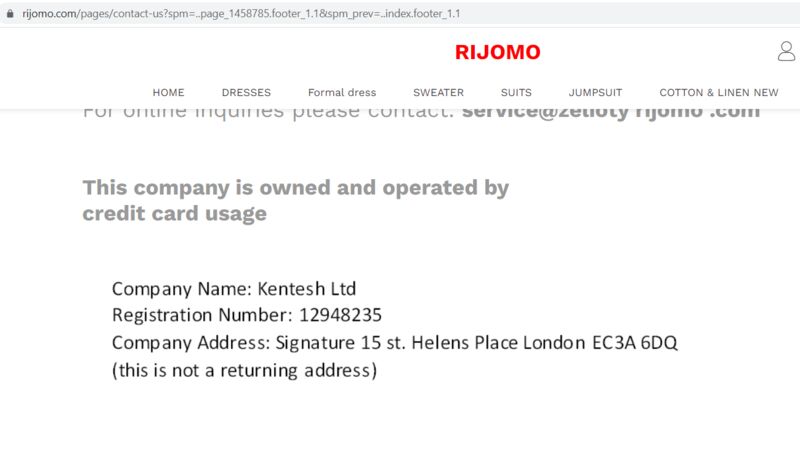Click the 'not a returning address' note

click(244, 370)
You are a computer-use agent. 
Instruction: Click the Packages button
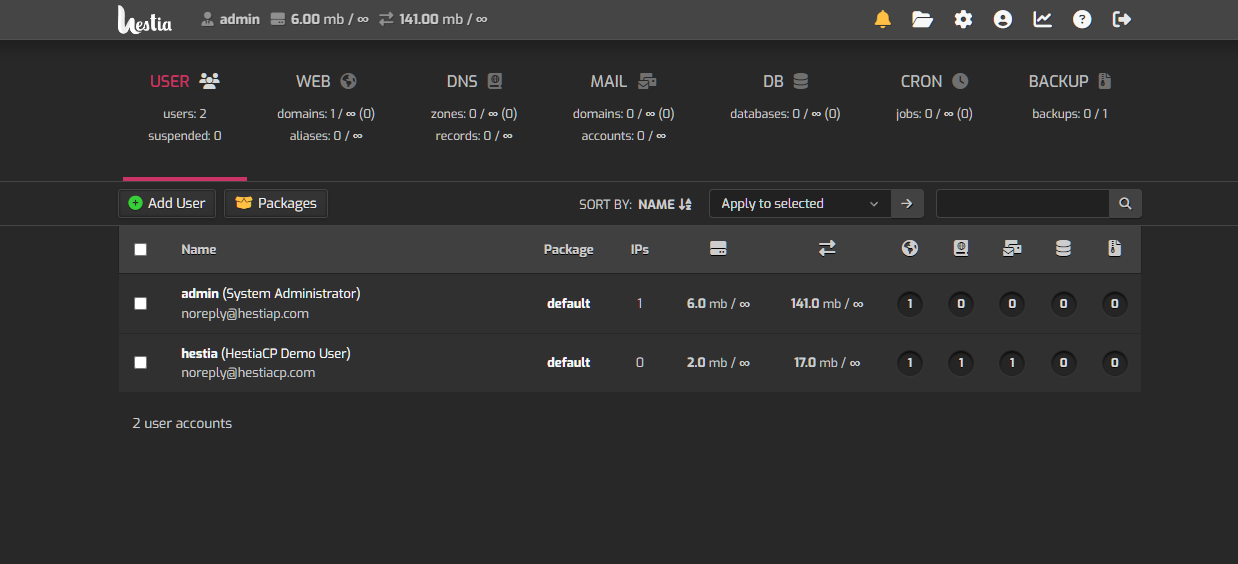(x=276, y=203)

WHAT THE TASK REQUIRES | Repeat word for word, and nothing more, the lines between the line containing "You are a computer-use agent." and the last line of the records above, inclusive, without pictures.

TASK RESULT |
You are a computer-use agent. 
Instruction: Click the Packages button
(x=276, y=203)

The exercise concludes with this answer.